Alex Lees went through highly-charged emotions as Yorkshire presented him with his county cap and he repaid them with yet more runs against Somerset.
The 21-year-old was overcome on Tuesday in the moments before captain Andrew Gale handed him his cap as Yorkshire prepared for their final home match of the season. Lees’ runs have underpinned the YCCs charge to a first title since 2001 and he was at it again at Headingley, with 83 out of 241 for nine.
After his latest half-century, taking himself to within 48 runs of 1,000 championship runs for the summer, Lees said: “It’s my proudest moment thus far in life.” Lees’s father died of cancer three years ago, in the infancy of his son’s professional cricket career.
“I lost my dad Simon in 2011, so that was a tribute to him. He brought me up and spent countless hours in the garden with me. Unfortunately, he never saw me as a professional - so to come through and be capped this morning really touched me.”
Lees’ quest for runs has helped him form a prolific partnership with Lyth - and he confirmed he is far from satisfied yet.
“Some people have different drivers, and for me I just want to do the right thing and make (my dad) proud to keep performing,” he added.
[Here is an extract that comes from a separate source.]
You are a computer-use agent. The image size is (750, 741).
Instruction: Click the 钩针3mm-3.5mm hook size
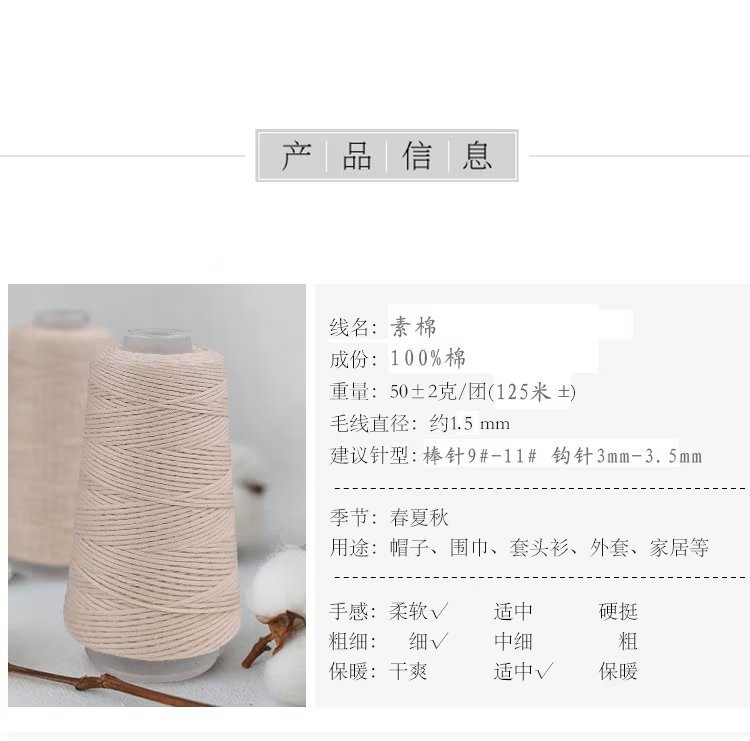pos(627,455)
“I was disappointed not get a hundred.”
Gale will not be surprised to hear that, saying: “He always had the technical attributes but was always quite stubborn and I think that’s worked in his favour.
“When you’re a young lad coming into the side, sometimes you just want to stay there and you’re happy with a 30 or 40 - but he (always) wanted to make big hundreds.
“He is disappointed if he’s out for 150 because he wants to make 200.”
Gale, unable to take the field in Yorkshire’s final two fixtures of the season because of a two-match ban from the England and Wales Cricket Board after his altercation with Lancashire’s Ashwell Prince, was delighted to be able to do the honours with Lees’ presentation.
“One of the good things about being captain is seeing the young lads when they come through and see how hard they worked,” he said.
“Leesy was crying his eyes out in the dressing room this morning.
“For a young lad he’s been through a lot in his life, with the passing of his dad a few years ago.
“For him to be rewarded with his county cap was quite emotional, not just for himself but for the other lads in the dressing room.”